Spanish Tomato Soup with Roasted Chickpeas
Adapted from Cooking Light
- Red bell pepper, halved lengthwise
- 2 tablespoons olive oil, divided
- 8 garlic cloves, roughly chopped, divided
- 1/4 cup heavy whipping cream
- 28-oz can no-salt-added whole peeled tomatoes
- 1/2 teaspoon smoked paprika (more to taste)
- Salt and pepper
- 15-oz can chickpeas, rinsed and drained
- 1/4 teaspoon ground cumin
- 1/4 cup fresh flat-leaf parsley
- 2 tablespoons sliced almonds, toasted
Heat 1 tablespoon oil in a saucepan over medium heat. Add 3 garlic cloves; cook 1 minute. Add canned tomatoes (crush them with your hands before adding) and cream; bring to a simmer. Add paprika, a big pinch of salt, and a few grinds of the peppermill. Simmer 20 minutes, stirring occasionally. Blend with an immersion blender, or blend in batches in a regular blender. (If using a regular blender, it's safer to let the soup cool for 5-10 minutes first.)

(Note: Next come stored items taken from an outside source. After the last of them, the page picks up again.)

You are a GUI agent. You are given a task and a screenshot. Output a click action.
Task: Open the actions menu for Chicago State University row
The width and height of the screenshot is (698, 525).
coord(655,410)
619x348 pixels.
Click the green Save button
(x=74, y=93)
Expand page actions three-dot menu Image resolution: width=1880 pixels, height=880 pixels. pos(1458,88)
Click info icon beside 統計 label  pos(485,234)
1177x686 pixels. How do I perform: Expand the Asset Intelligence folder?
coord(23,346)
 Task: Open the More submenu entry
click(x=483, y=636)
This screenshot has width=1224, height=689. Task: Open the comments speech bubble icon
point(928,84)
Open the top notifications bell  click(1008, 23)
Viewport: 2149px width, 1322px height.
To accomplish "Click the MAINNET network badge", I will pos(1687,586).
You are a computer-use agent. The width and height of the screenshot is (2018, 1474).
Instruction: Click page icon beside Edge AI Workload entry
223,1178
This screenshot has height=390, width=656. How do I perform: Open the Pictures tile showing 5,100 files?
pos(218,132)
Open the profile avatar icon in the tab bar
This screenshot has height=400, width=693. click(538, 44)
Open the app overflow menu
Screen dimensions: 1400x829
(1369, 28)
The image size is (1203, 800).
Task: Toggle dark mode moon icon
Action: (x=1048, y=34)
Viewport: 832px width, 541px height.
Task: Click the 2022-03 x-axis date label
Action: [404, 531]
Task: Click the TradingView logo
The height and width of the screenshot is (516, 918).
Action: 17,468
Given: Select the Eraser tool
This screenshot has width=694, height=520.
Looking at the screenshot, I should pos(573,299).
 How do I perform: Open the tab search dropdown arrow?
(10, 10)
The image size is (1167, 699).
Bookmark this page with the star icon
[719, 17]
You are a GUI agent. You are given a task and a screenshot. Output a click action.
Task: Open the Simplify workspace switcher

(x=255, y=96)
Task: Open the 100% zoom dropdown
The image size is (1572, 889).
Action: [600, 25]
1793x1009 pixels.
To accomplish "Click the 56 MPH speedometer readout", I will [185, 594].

Meanwhile, while soup is simmering, combine 5 garlic cloves and chickpeas in a roasting pan. Drizzle with remaining tablespoon oil, cumin, and a pinch of salt. Toss to combine. Roast at 450 F for 12 minutes, stirring once. Ladle soup into bowls and top evenly with chickpea mixture, parsley, and almonds.